» **Problem description**:
There is material below. Print exactly the lines starting at the line with "Read more details (235, 261)" and ending at the line with "( 439 Reviews) (173, 364)", ends included, and no others.
------ Given records ------
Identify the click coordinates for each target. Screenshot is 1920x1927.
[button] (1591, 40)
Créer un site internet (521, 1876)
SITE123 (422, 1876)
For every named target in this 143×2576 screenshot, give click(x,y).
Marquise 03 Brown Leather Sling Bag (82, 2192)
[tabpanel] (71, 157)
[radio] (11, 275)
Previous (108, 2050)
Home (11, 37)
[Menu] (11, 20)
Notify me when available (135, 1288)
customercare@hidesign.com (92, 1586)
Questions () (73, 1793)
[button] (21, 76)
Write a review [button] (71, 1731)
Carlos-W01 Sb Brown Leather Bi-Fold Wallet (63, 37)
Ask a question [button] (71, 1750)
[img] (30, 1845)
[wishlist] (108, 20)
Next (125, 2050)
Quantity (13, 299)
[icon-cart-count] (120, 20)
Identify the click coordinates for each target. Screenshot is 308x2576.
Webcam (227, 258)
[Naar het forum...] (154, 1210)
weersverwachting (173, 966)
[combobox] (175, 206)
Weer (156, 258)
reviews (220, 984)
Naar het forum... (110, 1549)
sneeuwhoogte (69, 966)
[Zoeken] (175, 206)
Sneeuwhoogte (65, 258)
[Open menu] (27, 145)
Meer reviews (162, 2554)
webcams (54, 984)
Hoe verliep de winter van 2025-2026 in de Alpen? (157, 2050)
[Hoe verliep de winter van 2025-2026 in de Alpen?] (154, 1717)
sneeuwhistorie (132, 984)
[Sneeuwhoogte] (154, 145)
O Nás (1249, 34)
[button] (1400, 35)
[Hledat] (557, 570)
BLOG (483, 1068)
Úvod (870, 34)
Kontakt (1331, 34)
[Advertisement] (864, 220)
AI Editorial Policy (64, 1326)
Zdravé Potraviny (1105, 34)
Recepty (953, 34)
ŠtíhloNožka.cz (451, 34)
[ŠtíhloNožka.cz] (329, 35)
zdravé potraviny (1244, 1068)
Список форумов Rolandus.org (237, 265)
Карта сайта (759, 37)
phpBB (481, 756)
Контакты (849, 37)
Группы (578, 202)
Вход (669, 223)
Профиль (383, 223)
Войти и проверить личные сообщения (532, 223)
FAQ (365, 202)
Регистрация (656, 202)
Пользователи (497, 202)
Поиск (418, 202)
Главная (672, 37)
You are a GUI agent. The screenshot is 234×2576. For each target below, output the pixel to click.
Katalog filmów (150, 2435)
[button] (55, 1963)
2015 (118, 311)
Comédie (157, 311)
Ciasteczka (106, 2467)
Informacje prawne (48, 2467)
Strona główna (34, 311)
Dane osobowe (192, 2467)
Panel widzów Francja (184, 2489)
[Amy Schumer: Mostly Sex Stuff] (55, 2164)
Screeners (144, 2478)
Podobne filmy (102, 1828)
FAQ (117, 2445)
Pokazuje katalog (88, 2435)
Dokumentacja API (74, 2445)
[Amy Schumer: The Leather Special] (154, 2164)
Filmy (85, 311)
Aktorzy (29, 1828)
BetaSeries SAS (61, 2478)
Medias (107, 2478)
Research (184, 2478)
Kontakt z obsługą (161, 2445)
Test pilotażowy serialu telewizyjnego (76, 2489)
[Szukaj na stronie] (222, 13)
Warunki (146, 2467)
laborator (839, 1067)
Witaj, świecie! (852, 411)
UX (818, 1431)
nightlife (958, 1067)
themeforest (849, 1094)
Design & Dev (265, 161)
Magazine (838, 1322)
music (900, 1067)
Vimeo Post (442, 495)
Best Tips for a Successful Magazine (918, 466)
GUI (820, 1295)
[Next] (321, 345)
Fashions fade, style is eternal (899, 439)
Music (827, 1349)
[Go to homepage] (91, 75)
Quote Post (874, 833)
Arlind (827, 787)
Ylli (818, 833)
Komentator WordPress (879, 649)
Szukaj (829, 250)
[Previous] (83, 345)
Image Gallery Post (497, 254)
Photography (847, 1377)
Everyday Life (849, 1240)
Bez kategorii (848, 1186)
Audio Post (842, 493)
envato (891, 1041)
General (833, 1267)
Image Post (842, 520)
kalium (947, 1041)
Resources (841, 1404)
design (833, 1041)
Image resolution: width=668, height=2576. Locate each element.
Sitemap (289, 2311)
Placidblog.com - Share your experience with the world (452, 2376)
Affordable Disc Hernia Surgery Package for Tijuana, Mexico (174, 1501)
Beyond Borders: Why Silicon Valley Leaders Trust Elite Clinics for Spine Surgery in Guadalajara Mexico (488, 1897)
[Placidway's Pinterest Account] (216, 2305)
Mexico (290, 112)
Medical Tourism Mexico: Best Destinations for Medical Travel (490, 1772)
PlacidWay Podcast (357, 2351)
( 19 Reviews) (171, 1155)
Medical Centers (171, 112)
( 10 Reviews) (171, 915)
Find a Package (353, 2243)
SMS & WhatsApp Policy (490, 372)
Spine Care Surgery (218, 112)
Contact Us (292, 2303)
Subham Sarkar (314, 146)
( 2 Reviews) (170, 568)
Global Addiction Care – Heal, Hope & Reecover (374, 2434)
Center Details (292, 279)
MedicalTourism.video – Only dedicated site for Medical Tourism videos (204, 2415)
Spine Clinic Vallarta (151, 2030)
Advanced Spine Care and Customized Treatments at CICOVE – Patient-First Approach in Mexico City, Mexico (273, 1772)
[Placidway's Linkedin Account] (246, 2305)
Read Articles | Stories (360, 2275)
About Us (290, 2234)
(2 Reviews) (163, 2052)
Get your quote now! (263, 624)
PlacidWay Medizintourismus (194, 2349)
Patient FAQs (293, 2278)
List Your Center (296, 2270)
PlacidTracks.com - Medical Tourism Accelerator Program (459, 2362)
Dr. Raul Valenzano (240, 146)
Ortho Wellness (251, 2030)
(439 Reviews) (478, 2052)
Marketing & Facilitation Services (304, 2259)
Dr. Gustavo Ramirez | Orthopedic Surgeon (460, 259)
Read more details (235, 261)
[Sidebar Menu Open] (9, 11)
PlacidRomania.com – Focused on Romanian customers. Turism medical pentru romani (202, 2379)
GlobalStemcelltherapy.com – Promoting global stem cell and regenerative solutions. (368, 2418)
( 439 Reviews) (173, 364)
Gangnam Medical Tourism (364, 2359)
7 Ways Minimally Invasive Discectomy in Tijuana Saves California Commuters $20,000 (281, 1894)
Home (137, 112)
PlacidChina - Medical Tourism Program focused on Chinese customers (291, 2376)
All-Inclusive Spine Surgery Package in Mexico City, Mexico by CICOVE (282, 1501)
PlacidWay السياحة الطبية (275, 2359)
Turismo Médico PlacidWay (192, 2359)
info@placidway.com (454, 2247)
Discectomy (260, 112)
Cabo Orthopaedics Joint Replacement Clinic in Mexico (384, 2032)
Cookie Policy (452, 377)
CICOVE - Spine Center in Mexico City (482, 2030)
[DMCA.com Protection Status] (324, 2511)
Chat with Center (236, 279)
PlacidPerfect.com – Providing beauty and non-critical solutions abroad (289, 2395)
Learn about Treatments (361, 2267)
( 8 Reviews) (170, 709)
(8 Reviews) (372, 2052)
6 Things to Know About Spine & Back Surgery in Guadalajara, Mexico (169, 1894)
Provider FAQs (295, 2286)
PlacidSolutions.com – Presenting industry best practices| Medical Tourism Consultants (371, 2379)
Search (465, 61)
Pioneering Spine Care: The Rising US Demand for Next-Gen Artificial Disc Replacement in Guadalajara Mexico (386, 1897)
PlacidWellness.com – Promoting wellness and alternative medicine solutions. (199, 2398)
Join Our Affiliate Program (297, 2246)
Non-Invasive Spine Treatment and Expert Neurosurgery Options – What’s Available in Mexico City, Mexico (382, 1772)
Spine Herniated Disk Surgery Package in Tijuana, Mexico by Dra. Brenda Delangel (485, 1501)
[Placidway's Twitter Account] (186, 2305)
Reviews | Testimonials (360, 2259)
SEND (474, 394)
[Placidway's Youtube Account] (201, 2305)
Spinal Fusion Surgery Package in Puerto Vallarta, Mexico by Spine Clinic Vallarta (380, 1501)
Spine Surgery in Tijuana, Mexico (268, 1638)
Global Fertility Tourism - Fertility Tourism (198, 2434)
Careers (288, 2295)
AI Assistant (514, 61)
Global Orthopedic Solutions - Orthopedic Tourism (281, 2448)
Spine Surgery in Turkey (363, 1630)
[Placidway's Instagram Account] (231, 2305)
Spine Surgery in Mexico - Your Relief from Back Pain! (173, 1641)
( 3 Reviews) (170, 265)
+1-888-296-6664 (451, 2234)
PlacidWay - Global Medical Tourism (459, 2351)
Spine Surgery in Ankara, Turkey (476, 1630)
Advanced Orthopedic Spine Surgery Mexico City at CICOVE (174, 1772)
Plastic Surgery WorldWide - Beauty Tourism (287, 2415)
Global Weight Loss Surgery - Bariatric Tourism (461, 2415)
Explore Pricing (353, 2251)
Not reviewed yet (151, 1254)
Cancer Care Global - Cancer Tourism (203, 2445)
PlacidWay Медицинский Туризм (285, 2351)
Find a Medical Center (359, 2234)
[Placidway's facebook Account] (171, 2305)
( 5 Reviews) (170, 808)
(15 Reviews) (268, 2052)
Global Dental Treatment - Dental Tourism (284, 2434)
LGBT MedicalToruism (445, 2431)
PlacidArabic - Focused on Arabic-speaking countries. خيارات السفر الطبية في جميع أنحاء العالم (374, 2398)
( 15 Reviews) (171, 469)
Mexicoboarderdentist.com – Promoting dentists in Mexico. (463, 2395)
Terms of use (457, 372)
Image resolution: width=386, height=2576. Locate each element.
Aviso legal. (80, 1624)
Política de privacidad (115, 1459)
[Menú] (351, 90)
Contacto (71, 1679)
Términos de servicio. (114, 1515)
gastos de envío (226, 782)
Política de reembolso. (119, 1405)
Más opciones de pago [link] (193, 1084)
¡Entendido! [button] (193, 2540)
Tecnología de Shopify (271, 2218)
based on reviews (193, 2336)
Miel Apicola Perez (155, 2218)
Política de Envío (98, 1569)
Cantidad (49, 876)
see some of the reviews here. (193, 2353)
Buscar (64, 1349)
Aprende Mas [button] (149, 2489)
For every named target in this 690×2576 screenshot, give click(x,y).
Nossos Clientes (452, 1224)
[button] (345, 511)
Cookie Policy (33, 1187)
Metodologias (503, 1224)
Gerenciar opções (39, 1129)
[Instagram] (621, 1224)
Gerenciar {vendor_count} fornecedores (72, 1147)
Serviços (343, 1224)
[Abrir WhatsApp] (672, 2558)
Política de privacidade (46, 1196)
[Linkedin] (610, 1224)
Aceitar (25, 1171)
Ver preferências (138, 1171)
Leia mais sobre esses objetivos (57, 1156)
------
» **Response box**:
Read more details (235, 261)
[Sidebar Menu Open] (9, 11)
PlacidRomania.com – Focused on Romanian customers. Turism medical pentru romani (202, 2379)
GlobalStemcelltherapy.com – Promoting global stem cell and regenerative solutions. (368, 2418)
( 439 Reviews) (173, 364)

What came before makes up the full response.